And as the Legation Councillor vanished, Bismarck said with a short laugh, bending his powerful regard on the gaunt, black stare of the War Minister:
"It is from the King, and will not please us. We may make up our minds beforehand to that. Yet I drink this glass to the honor of Prussia!" And filling his great bumper glass from a fresh bottle that had been placed at his elbow, he gulped down at least a pint of the creaming nectar of the Widow Clicquot, and his guests, in smaller measures, pledged the same toast. After that they sat in silence, the Chancellor alone continuing to eat with appetite—until the Councillor's big feet came shuffling back again.
"The copy, Excellency, 200 groups altogether," he began, "signed by the Herr Privy Councillor von Abeken, at His Majesty's command."
The papers he held were whipped away from him. The Chancellor read—and his countenance most grimly altered. His brows grew thunderous, trenches dug themselves along his forehead, caves appeared about his blazing eyes, and the pouches under them portentously bagged. The heavy mustache might shade the mouth and chin, but could not hide that they were changed to granite. He passed his firm hand over them and said, his incisive tones veiled with a curious hoarseness:
"Mr. Councillor of Legation, you will now leave us. When I ring the bell it summons you. Pray tell Dr. Busch that his services will be needed. Some articles must be written for the Press to-night."

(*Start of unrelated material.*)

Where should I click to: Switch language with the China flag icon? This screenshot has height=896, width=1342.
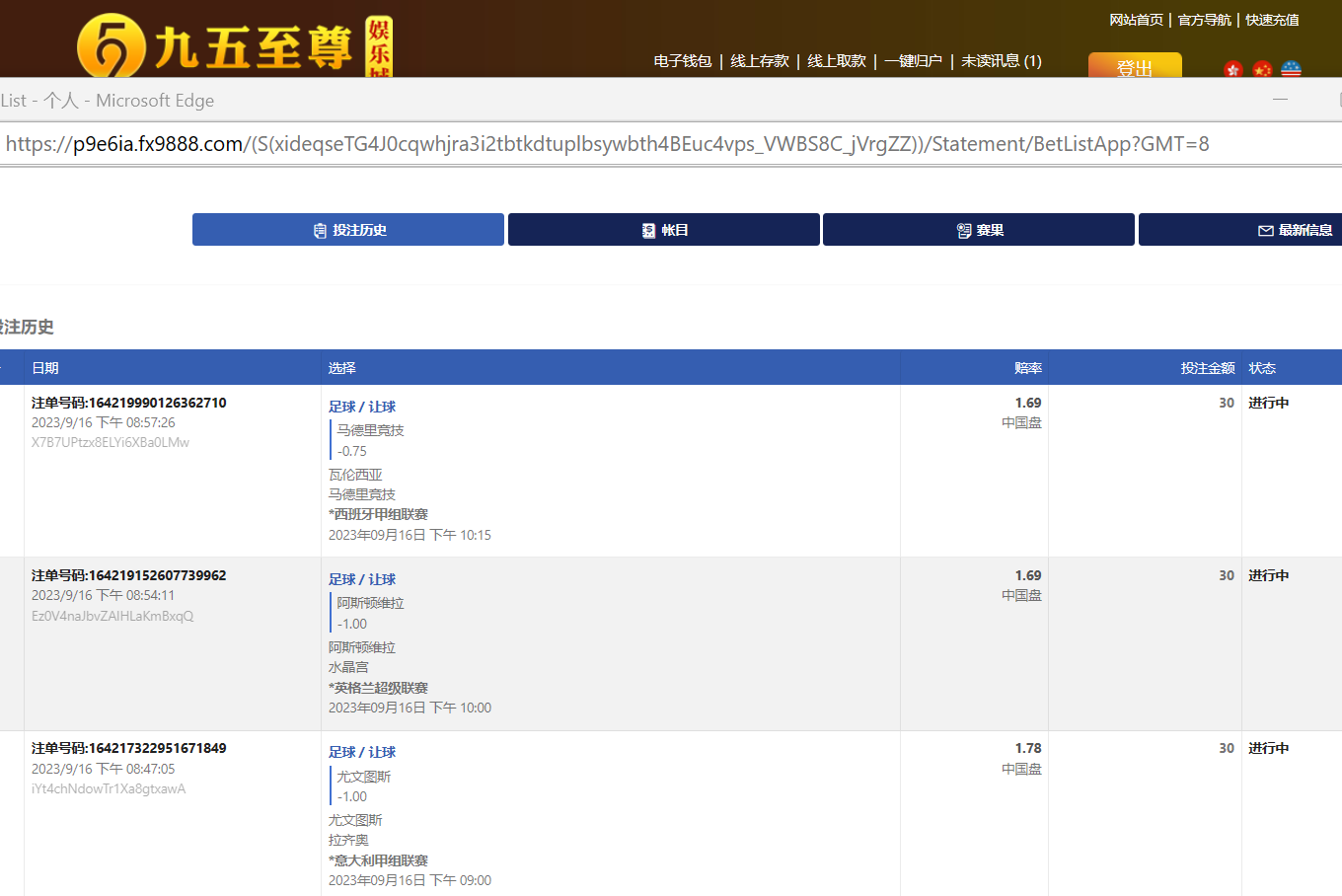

He said, as the door closed behind Bucher, and the smile that accompanied the words was grim and cynical:
"Well, gentlemen, we have got our final slap in the face! The Press organs of the Ultramontane and the Democrats will call us by our nicknames to-morrow: 'Old Hellfire' and 'Death's Chess-Player' and 'The Pomeranian Ogre' and all the rest. But—I swear to you that no enemy of mine will ever despise me as I now despise myself!"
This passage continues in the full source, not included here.